When Jane Blume saw that her mother was running out of money, she was worried. Her mother, then in her mid-90s and still living in her Brooklyn co-op, was having difficulty paying bills. Her only sources of income were Social Security and rapidly-dwindling savings.
"She had outlived her savings," says Blume, who lives in Albuquerque, New Mexico. "So I suggested a reverse mortgage."
After working the phones, Blume found a bank that specialized in reverse mortgages, and a representative visited her mother. "During the initial presentation, she didn't accept it right away," remembers Blume. "She resisted, resisted, resisted. She had a lot to fear."
Getting past the reverse mortgage stigma
If you raise the idea of a reverse mortgage with your parents, expect resistance. They may be afraid that they'll lose their home or can't pass along an inheritance to you.
"Older Americans born in the pre-war era have a stigma about reverse mortgages," says Eric Declercq, national retail leader for reverse mortgages at MetLife. "They didn't want to strip their equity."
But when money got even tighter, Jane's mother finally relented and signed up for a reverse mortgage.
Suspect money troubles? Start the conversation
Talking about a parent's finances is never easy, especially if you're not sure how big the problem is. There are usually red flags that alert you to trouble ahead. For instance:
- You may know that your parent has limited assets.
- You may be aware that your parent is reliant on Social Security.
- Your parent may be racking up significant healthcare costs.
These are all tip-offs that open the door to financial discussions.
"Find the right time to talk to a parent," says Declercq. "Look at the quality of their lives. How are they living? Are their cupboards full? What's their health like?"
That's the entry point for brainstorming alternatives, adds Eric Tyson, co-author of "Mortgages for Dummies." The first question for a parent is: Do you want to keep living in your own home? "If so, then take an inventory of their financial situation," says Tyson. "There may be assets someplace else, such as real estate that isn't generating a lot of money."
Helping mom or dad research reverse mortgages
If, after this inventory, you feel that a reverse mortgage is an option that your parent should consider, what are some ways to smooth the process?
- Opt for free federal counseling: Your parent is entitled to free federal counseling when investigating a reverse mortgage. You can get the list of HUD-approved counselors from your reverse mortgage lender. "This counseling is required," adds Declercq. "It's robust and includes different types of reverse mortgages. But it's not financial planning."

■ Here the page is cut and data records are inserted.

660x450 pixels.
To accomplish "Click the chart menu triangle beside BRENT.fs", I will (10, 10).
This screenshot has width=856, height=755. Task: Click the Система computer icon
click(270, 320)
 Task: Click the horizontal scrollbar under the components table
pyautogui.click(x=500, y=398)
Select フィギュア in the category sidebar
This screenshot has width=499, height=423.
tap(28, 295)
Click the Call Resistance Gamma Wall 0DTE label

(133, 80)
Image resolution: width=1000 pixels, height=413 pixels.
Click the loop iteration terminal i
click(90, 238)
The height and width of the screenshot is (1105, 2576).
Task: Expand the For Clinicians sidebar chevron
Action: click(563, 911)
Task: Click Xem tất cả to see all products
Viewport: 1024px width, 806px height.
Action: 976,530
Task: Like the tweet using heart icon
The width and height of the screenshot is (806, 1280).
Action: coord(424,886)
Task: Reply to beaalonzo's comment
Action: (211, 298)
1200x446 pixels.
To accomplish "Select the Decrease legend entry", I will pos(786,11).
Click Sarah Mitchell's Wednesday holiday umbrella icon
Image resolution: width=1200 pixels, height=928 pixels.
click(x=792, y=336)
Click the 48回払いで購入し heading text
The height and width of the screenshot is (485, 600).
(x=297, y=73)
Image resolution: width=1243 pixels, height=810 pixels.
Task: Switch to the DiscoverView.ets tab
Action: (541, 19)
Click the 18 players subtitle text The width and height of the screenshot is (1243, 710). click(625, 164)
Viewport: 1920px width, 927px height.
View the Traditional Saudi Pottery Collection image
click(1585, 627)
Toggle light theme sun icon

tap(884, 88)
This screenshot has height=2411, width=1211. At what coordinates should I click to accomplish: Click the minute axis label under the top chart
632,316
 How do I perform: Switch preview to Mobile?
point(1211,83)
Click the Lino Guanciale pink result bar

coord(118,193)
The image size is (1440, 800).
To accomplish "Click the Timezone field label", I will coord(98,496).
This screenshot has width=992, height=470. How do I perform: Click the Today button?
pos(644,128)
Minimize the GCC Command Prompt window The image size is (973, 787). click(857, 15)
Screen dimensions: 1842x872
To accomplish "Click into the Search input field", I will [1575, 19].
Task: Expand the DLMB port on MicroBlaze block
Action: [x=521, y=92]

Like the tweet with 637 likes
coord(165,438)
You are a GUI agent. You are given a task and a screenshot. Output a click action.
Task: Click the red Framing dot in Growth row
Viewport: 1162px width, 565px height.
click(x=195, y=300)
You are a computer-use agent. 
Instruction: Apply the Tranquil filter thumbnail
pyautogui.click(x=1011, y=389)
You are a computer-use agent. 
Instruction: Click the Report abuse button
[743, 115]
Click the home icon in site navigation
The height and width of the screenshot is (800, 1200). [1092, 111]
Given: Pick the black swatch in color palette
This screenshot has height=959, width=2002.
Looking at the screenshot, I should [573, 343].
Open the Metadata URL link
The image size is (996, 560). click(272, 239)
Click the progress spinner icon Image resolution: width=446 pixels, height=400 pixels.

- Tap into resources on your own: "Research and understand," says Declercq. "It's imperative that adult children understand how reverse mortgages work."
- Shop around: Get proposals from several different institutions, suggests Tyson, adding that the process can take a few months. Fortunately, there are four to five different reverse mortgage options, says Declercq. Also, fees, which are one of the biggest downside to reverse mortgages, have decreased, spurred by HUD fee cuts.
"HUD has eliminated its 2 percent upfront charge," says Declercq, who adds that MetLife has also eliminated its origination and service fees. "Now reverse mortgages are no more expensive than conventional ones."
- Talk to a financial advisor early in the process: He or she can help you and your parent plot out long-term scenarios and protect as much as possible against future shortfalls. What are your parents' current assets? How much equity do they have in their home? What are the appropriate uses of reverse mortgage proceeds?
With these answers, a reverse mortgage can fit snugly into a total financial plan. "You can take term payments or 10-year payments up to the amount you want to leave the estate," says Declercq. "This plan can become a life plan."
Online resources--such as online calculators, reverse mortgage explanations and frequently asked questions--abound. AARP also offers research tools that can help answer weighty financial questions. "Which reverse mortgage is right?" says Declercq. "Is it the right time? Do the benefits outweigh the costs?"
Your parents shouldn't worry about tax liabilities on the income, though property taxes must still be paid. Any remaining equity left after a home is sold--minus interest and fees--passes on to heirs. Even if the home sells for less than the reverse mortgage, the loss isn't passed on.
Reverse mortgages not a cure-all
Of course, a reverse mortgage is no cure-all. Your parent may still outlive the proceeds. That happened to Jane Blume's mother, now 101. Her $240,000 reverse mortgage payment was used to pay medical bills.
"Now, we're providing financial support," says Blume. "But I think we got a good deal for what she needed at the time."
Constance Gustke is a New York-based journalist who writes about business topics. She was a Fortune reporter, Forbes.com contributor and Worth features editor. Gustke is also a regular contributor to CNBC.